In July 2008, a formal agreement was made between the Commonwealth and all states and territories (with the exception of Western Australia) to implement harmonised work health and safety laws in each jurisdiction.

The model laws have been developed by the Commonwealth, in consultation with the states and territories and it is expected that each state and territory will implement their own legislation that mirrors the model laws.

The WHS laws are due to come into effect on 1 January 2012.

In addition to the Work Health and Safety (WHS) Act and the Work Health and Safety (WHS) Regulations, there are also model Codes of Practice under development to provide support and guidance on different issues in work health and safety.


The purpose of the model WHS Act and other WHS legislation is to introduce a nationally consistent set of laws covering health and safety at work. Currently, there are numerous variations between the laws of each state and territory, and this can lead to confusion for businesses and employees, as well
as different standards of safety depending where the work is carried out.

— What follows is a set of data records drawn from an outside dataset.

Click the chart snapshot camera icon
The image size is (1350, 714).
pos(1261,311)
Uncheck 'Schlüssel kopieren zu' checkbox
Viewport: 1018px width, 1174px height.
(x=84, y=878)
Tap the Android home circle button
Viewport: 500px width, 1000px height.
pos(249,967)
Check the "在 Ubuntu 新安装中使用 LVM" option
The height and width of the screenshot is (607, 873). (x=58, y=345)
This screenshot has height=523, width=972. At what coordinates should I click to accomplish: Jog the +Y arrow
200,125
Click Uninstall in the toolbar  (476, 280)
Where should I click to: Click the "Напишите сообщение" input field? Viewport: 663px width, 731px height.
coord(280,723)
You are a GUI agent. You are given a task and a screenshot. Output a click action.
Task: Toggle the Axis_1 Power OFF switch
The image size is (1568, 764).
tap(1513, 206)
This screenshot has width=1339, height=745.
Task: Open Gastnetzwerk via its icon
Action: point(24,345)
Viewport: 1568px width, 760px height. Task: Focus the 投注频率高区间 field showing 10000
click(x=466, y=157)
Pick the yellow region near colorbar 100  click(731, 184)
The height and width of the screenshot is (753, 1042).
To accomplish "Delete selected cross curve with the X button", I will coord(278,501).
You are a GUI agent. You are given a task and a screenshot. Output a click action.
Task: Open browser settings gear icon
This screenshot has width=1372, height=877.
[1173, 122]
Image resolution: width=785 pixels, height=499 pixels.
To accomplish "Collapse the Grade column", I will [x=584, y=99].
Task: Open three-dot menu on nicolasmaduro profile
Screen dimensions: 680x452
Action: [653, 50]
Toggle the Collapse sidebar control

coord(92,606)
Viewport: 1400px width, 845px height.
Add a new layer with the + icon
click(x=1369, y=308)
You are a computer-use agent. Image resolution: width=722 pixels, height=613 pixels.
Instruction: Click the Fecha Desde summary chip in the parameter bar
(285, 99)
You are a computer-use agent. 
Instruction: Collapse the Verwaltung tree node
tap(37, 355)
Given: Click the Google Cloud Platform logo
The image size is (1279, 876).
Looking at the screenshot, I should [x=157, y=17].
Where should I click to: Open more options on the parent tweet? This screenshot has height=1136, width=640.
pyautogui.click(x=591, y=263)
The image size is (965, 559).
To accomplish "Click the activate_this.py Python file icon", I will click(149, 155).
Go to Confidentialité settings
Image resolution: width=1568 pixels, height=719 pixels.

The main object of the model Work Health and Safety Act is to:

‘provide for a balanced and nationally consistent framework to secure the health and safety of workers and workplaces’.

Key Changes

Key changes in the new WHS Act compared with existing NSW OHS legislation will include:

  • Changes in terminology e.g. from ‘occupational health and safety’ to ‘work health and safety’;
  • A broadening in the definition of who is a worker; 
  • A broadening of persons with health and safety duties; 
  • Requirement for all duty holders to consult with others;

Changes from OHS Representatives, OHS Committees and authorised representatives to:
  • Health and Safety Representatives (HSRs), Health and Safety Committees (HSCs) and WHS entry permit holders with different role and functions; 
  • The introduction of a positive duty for ‘officers’ (such as directors of a company) e.g. proactive safety activities; 
  • No longer a need to undertake a risk assessment in all situations; 
  • Unions may still prosecute breaches, under certain circumstances

Achieving the object of the WHS Act

The main object of the WHS Act is ‘to provide for a balanced and nationally consistent framework to secure the health safety and welfare of workers and workplaces and is to be achieved by:
  • Protecting workers and others from harm to their health, safety and welfare by elimination or minimisation of risks arising from work (or specified substances or plant); 
  • Providing for fair and effective workplace representation (e.g. HSRs), consultation, co-operation and issue resolution on work health and safety;
  • Encouraging unions and employer organisations to assist in achieving a healthier and safe workplace; 
  • Promoting the provision of health and safety advice, information, education and training; 
  • Effective and appropriate use of compliance and enforcement measures; 
  • Monitoring and review of persons with duties and powers under the WHS Act; 
  • Providing a framework that ensures continuous improvement and higher standards for work health and safety; and 
  • Maintaining and strengthening the national harmonisation laws and facilitating a consistent national approach to work health and safety.